Chongqing Daily has been at the center of a controversy started by a news article (in Chinese) published on November 6, which says candidates who fail a “political evaluation” (政审 zhèngshěn) will be denied access to this year’s college entrance exam, also known as the gaokao (高考 gāokǎo) in China.  

Citing officials at the municipal educational examinations center, the report notes that political vetting is an essential part in the city’s college admission process. According to the article, the objective of “political evaluation” is to examine a candidate’s political thoughts, ideology, morality, and how they behave in real life. The reviews are primarily conducted by the schools or the institutions that the candidates are associated with.

While the article is rather vague about the evaluation criteria, it asserts that people who “object to the Chinese Communist Party’s Four Basic Principles, have criminal records, or are morally corrupt” will fail the evaluation. In addition, candidates who apply for police schools, military institutions, or other colleges with special requirements need to pass further examinations.

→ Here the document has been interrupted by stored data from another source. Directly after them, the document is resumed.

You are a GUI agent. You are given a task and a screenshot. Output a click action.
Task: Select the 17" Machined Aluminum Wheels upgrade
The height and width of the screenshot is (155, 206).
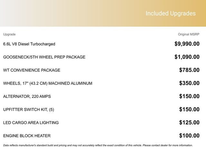[x=48, y=83]
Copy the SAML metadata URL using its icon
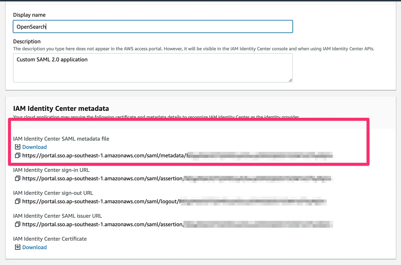This screenshot has width=401, height=265. pyautogui.click(x=18, y=155)
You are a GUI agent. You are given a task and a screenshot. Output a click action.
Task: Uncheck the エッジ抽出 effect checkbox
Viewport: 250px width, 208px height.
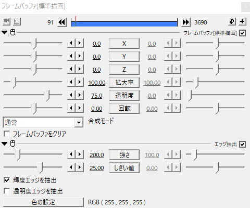point(242,144)
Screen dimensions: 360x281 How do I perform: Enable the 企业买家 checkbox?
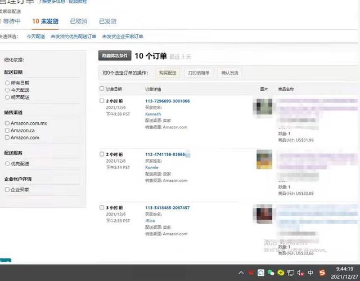[7, 190]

The Four Basic Principles were first introduced by the former Chinese president Deng Xiaoping in 1979 (see this Chinese People’s Daily article) and have since then become the main criteria to decide whether a citizen’s political beliefs align with the Party line. They are:

  • We must keep to the socialist road.
  • We must uphold the dictatorship of the proletariat.
  • We must uphold the leadership of the Communist Party.
  • We must uphold Marxism-Leninism-Mao Zedong Thought.

There was a massive social media backlash, especially against the term “political vetting,” which is reminiscent of similar practices carried out by the Party during the anti-Rightists movements in the 1950s and the Cultural Revolution (1966–77). Back then, those who came from what the Party deemed as “bad families” were deprived of the opportunity to attend college. In 1977, the first year after the Cultural Revolution, many candidates were rejected by universities solely because they failed their political reviews (in Chinese).

“What year are we currently living in? 1976 or 2018? Every student is entitled to take the college entrance exam,” a Weibo user commented (in Chinese). “It seems that the toxic legacy of the Cultural Revolution is still living on. How absurd! Are we still labeling people as leftist or rightist? This is so annoying!”

Facing mounting pressure from the public, a Chongqing education official dismissed the news in an interview (in Chinese) with China News Weekly, saying that the journalist misread the government’s intention of implementing such a policy and used the wrong word to describe the process. “The political evaluation has been in place for years,” the official said, adding that every decision made by the Education Ministry in Chongqing strictly follows orders from the central government. When asked whether the examination has ever disqualified students from taking the exam, the official replied, “I am not part of the vetting process, but I would assume never. I can’t give you a definite answer.”

Yet it still concerns people that an assessment of one’s political stance is powerful enough to determine their future in education, especially when the review process is not transparent at all. Some people also expressed disapproval over the policy’s exclusion of people with criminal records. Wei Du (杜唯 Dù Wéi), a reporter at Channel News Asia, tweeted: “I don’t think support for the party is a new requirement, and unclear how it can actually be applied to 18-year-olds. But it’s quite something to think just because someone broke the law in the past, he’ll never again be given opportunity in higher education.”